** Opening INPUT RECORDS block **
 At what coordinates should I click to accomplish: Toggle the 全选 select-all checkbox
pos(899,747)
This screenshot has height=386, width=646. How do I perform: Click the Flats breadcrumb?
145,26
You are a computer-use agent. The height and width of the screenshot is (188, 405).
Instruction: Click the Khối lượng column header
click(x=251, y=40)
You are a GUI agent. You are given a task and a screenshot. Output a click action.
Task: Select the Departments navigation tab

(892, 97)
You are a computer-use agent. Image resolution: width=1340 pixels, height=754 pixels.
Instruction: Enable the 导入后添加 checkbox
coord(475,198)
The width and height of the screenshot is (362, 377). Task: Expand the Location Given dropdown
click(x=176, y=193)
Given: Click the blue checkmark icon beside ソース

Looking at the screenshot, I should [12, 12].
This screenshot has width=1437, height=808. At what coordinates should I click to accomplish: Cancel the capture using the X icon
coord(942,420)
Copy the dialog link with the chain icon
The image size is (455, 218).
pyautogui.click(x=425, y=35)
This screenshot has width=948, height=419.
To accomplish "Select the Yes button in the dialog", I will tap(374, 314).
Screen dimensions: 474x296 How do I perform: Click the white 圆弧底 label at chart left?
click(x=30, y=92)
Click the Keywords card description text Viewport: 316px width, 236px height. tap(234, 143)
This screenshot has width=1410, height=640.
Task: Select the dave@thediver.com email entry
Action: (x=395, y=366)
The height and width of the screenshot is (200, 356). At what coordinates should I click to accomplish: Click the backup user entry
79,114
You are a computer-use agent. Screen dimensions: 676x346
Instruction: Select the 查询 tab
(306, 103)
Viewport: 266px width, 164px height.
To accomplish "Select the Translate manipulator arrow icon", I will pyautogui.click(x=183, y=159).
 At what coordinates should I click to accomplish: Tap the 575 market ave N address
** Closing INPUT RECORDS block **
EXERCISE AIM: Return the whole listing exactly as it reads.

SOLUTION TO THIS TASK:
 At what coordinates should I click to accomplish: Toggle the 全选 select-all checkbox
pos(899,747)
This screenshot has height=386, width=646. How do I perform: Click the Flats breadcrumb?
145,26
You are a computer-use agent. The height and width of the screenshot is (188, 405).
Instruction: Click the Khối lượng column header
click(x=251, y=40)
You are a GUI agent. You are given a task and a screenshot. Output a click action.
Task: Select the Departments navigation tab

(892, 97)
You are a computer-use agent. Image resolution: width=1340 pixels, height=754 pixels.
Instruction: Enable the 导入后添加 checkbox
coord(475,198)
The width and height of the screenshot is (362, 377). Task: Expand the Location Given dropdown
click(x=176, y=193)
Given: Click the blue checkmark icon beside ソース

Looking at the screenshot, I should [12, 12].
This screenshot has width=1437, height=808. At what coordinates should I click to accomplish: Cancel the capture using the X icon
coord(942,420)
Copy the dialog link with the chain icon
The image size is (455, 218).
pyautogui.click(x=425, y=35)
This screenshot has width=948, height=419.
To accomplish "Select the Yes button in the dialog", I will tap(374, 314).
Screen dimensions: 474x296 How do I perform: Click the white 圆弧底 label at chart left?
click(x=30, y=92)
Click the Keywords card description text Viewport: 316px width, 236px height. tap(234, 143)
This screenshot has width=1410, height=640.
Task: Select the dave@thediver.com email entry
Action: (x=395, y=366)
The height and width of the screenshot is (200, 356). At what coordinates should I click to accomplish: Click the backup user entry
79,114
You are a computer-use agent. Screen dimensions: 676x346
Instruction: Select the 查询 tab
(306, 103)
Viewport: 266px width, 164px height.
To accomplish "Select the Translate manipulator arrow icon", I will pyautogui.click(x=183, y=159).
 At what coordinates should I click to accomplish: Tap the 575 market ave N address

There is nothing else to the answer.